I talk about my career journey, my education, my family. How I felt that week. How I felt that day.

I asked him questions, too. It wasn't just a one-sided conversation.

Moving helps me to express my feelings. "Emotion in motion," is how Pullen described it.

We spoke about being grateful and why the generation of 20-somethings is plagued with anxiety. Sometimes I asked to slow down and Pullen just slowed down too, while carrying on talking.

He spoke about anxiety in a completely different light, giving it a positive meaning. He said it was essential for our growth - we're never going to accept challenges and live life to the fullest if we don't get anxious.

"Reframing it this way can help people to re-understand, accept, limit and integrate anxiety," he told me.

"Anxiety is the very excitement and jeopardy we want and seek."

If someone told me I'd be chatting about anxiety to a complete stranger an hour before, I wouldn't have believed them.

I actually forgot I was running and how long we had been running for, because I was more focused on our conversation.

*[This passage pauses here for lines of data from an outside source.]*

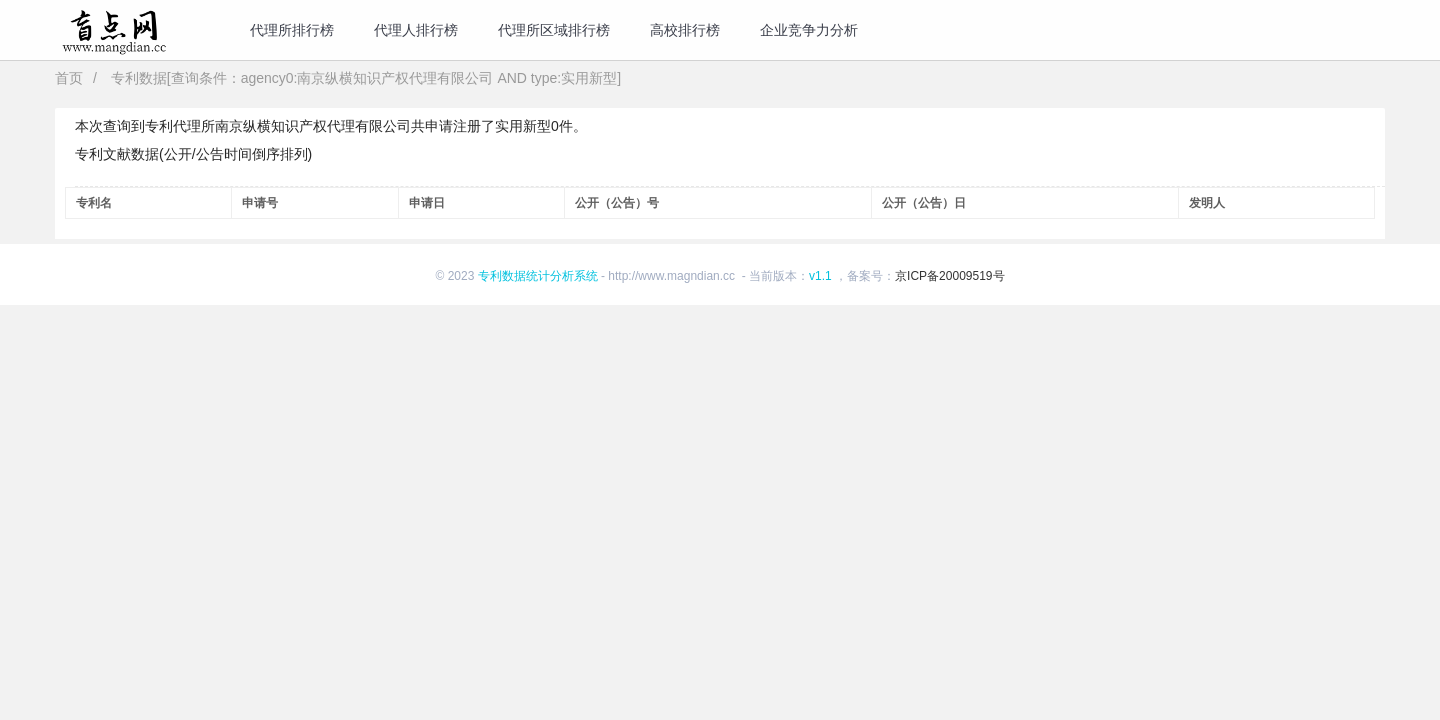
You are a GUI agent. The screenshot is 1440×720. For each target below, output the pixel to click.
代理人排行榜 (416, 30)
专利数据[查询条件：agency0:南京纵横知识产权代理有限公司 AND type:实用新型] (366, 78)
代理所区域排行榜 (554, 30)
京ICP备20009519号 (949, 276)
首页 (69, 78)
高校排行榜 (685, 30)
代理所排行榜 (292, 30)
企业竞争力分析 (809, 30)
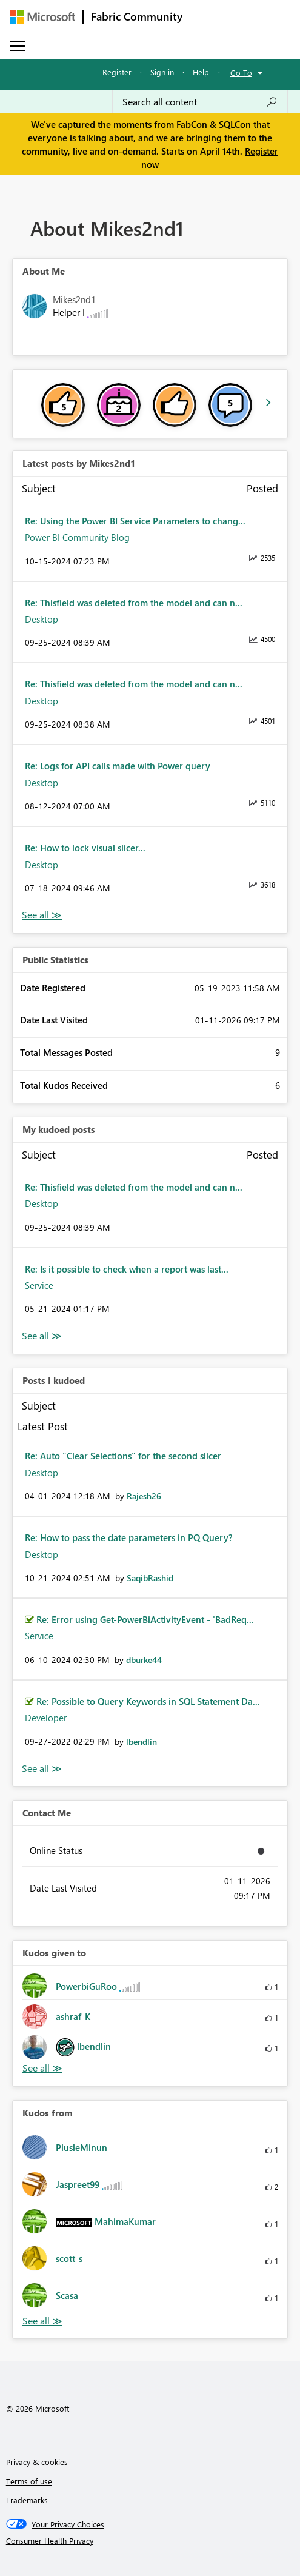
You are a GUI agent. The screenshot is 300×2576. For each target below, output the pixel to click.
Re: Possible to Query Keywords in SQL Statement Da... (148, 1701)
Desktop (41, 619)
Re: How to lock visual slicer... (85, 847)
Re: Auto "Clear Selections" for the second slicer (123, 1456)
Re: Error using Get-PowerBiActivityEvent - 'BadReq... (145, 1619)
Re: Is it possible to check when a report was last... (126, 1269)
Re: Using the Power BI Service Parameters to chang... (135, 521)
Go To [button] (241, 72)
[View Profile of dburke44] (144, 1659)
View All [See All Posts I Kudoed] (42, 1769)
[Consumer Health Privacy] (150, 2541)
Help (201, 72)
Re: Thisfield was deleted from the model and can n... (133, 603)
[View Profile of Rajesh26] (144, 1496)
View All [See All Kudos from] (42, 2321)
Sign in (162, 72)
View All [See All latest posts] (42, 915)
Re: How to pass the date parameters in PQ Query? (129, 1537)
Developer (46, 1717)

The session left me feeling empowered, not intimidated.

But for many of us forking out £150 for this isn't so easy - so I asked how we could do it ourselves.

Here is Pullen's seven-point guide:

  1. Find a friend you trust.
  2. Ideally one who will be happy to go at the same pace as you.
  3. The emphasis is on listening, not discussing - questions are fine and useful, opinions less so.
  4. Don't feel the need to fill any silent moments.
  5. Take your time. Be gentle and patient with yourself and your partner.
  6. Notice how your body and your feelings interact. DRT is holistic.
  7. Allow time to cool down physically and emotionally at end.